▶ [Exercises to complete]:
a - In the article on small towns and traffic fines, which state outside the South stood out in the research?
b - Repeat the stretch of the article on small-town traffic fines and fees from "Fines are the" through "the town budget." word for word.
c - Go on with the article on small towns and traffic fines from the point at which it stops.
Selected text below:
Are Small Towns Addicted to Traffic Fines and Fees? NMA E-Newsletter #592


Editor’s Note: This article was initially written for the Spring edition of Driving Freedoms magazine. The information here pertained primarily to life before the COVID-19 crisis. Still, we believe traffic fines and fees will be even more of an issue for small towns (and big cities) everywhere due to shortfalls in the budgets that have been decimated by the Coronavirus lockdown.

Significant dollars from different traffic fines and fees sometimes account for more than half of the revenue collected by small towns. Income from speed traps, poor/inadequate signage traps, automated traffic enforcement, and parking patrols all help prop up budgets, which often include the very department that is responsible for catching drivers—the police.

Last September, released a national analysis on the extent small towns fund their budgets through traffic penalties. Researchers compiled data from thousands of annual audits and reports filed to state agencies.

Fines are the punishment for committing the offense, and fees are levied to support operational expenses. While both have increased in recent years, fees have risen the most. Very often, fee revenue has been tacked on to fund areas of government that have little to do with the justice system itself. Now with the COVID-19 crisis, the pressure for small towns to increase fees will only increase due to the pressure to raise funds for the town budget.

Here are some of the results before COVID-19 detailing how important this revenue source is to a small town’s bottom line:

  • Fines and fees account for more than 10 percent of general fund revenues in nearly 600 jurisdictions.
  • In 284 of those small governments, the percentage is at least 20 percent.
  • More than 720 towns reported that annual revenues exceed $100 for every adult resident. (The numbers would be even higher if the analysis didn’t exclude communities reporting less than $100,000 in fines.)
  • Rural areas with high poverty have the highest traffic-revenue rates as do communities with minimal tax bases and independent municipal courts.
  • Out-of-state drivers are often targeted.

Most of the states that stood out in the research were from the South: Arkansas, Georgia, Louisiana, Oklahoma, and Texas, with one exception—New York. Fifty-two Georgia localities collected penalties from drivers accounting for more than one-fifth of general annual revenue, while Louisiana had 49 local governments that met that dubious standard.
End of Selected text.
Information provided below:
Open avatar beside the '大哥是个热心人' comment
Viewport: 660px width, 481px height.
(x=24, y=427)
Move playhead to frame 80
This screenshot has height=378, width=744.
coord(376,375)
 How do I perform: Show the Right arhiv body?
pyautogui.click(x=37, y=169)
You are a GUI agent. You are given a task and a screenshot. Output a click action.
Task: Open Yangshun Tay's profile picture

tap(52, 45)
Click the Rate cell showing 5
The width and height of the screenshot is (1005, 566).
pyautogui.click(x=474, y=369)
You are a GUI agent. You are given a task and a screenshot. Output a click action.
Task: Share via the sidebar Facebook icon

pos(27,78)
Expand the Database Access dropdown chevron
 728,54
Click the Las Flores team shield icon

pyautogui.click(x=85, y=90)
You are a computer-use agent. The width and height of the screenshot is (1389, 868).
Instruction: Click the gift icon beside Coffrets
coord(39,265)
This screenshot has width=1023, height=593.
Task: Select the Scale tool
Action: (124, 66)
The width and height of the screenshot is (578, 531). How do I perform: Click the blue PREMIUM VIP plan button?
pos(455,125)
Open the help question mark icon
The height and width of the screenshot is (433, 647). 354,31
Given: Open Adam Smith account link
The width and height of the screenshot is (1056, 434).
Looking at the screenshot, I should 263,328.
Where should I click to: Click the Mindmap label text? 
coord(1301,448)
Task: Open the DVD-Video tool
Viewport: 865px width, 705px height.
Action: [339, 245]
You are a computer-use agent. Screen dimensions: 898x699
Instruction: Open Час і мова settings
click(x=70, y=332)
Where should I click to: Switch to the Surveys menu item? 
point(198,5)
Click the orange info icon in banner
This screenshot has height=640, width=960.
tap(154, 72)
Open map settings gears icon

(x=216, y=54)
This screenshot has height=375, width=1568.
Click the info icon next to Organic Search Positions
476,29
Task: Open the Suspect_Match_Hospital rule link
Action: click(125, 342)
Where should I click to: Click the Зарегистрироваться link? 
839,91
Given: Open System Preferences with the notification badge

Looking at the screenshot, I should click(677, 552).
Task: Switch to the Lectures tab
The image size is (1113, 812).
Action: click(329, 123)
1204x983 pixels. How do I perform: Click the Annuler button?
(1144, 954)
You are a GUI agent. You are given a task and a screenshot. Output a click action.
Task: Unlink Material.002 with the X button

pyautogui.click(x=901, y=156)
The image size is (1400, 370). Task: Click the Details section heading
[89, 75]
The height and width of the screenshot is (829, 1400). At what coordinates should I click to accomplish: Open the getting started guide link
End of Information provided.
▶ [Responses to the tasks]:
a - New York

b -
Fines are the punishment for committing the offense, and fees are levied to support operational expenses. While both have increased in recent years, fees have risen the most. Very often, fee revenue has been tacked on to fund areas of government that have little to do with the justice system itself. Now with the COVID-19 crisis, the pressure for small towns to increase fees will only increase due to the pressure to raise funds for the town budget.

c -
By contrast, states in the Northeast with high property taxes had no localities exceeding the 10 percent threshold.

President of Louisiana’s Public Affairs Research Council Robert Scott said recently that smaller tax bases contribute to the problem, but ingrained habits are the real culprit, “If I had to point to one reason why this happens, it’s because culturally you have (local) agencies who’ve grown dependent on these type of revenue sources. They don’t want to let it go.” Lisa Foster, co-director of the Fines and Fees Justice Center, concurred, “There’s a culture that’s built up over time of tolerance and normalization of this idea that courts are there for revenue generation.”

New York is home to nearly 1,300 town and village courts, which keep most of their revenue from fines and fees. Judges have an incentive to earn back the money spent on courts since the town or village financially supports them. Fund for Modern Courts chair Amelia Starr recently said in an interview, “Almost any state that has courts that generate money for their locality in small towns is vulnerable to exactly these kinds of pressures.”

Actions taken by state lawmakers can also help compound the issue. In states with the most fine-reliant jurisdictions, local governments incurred deeper state funding cuts over the past decade. According to the Center on Budget and Policy Priorities, states that implemented caps on local property taxes starting in the late 1970s have many small towns with sharply increased fines and fees.

Of course, one of the biggest concerns with this devotion to fines is the tacit implementation of traffic ticket quotas. Many times, officers feel pressure either by the department or city managers to write more tickets to increase revenue.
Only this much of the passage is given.